• **TASK OBJECTIVE**
Report every line of the data where the string "Toggle" appears.

• **DATA**
Segment Open
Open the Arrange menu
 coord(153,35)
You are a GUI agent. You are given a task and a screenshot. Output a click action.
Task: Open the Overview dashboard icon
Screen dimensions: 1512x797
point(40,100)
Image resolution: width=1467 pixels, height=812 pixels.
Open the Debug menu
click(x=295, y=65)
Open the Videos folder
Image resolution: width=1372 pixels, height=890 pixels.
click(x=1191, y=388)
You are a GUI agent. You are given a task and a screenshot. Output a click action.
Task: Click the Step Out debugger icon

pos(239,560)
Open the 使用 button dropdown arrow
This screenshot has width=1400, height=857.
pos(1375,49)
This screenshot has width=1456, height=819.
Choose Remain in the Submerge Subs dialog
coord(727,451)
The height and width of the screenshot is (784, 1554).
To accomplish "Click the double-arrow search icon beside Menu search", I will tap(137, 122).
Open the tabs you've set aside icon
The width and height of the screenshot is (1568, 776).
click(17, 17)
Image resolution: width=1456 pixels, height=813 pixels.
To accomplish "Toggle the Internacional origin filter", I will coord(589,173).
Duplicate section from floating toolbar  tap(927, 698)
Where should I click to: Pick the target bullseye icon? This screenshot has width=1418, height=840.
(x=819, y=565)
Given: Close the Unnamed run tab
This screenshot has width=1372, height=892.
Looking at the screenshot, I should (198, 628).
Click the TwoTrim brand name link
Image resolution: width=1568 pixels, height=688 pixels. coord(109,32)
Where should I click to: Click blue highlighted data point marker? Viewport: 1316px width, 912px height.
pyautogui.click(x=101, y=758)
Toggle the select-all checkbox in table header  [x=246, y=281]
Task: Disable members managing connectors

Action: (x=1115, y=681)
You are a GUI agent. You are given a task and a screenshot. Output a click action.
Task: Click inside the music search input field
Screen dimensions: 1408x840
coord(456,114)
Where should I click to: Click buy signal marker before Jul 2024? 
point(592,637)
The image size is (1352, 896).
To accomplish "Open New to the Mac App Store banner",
Segment Closed
• **FINAL ANSWER**
To accomplish "Toggle the Internacional origin filter", I will coord(589,173).
Toggle the select-all checkbox in table header  [x=246, y=281]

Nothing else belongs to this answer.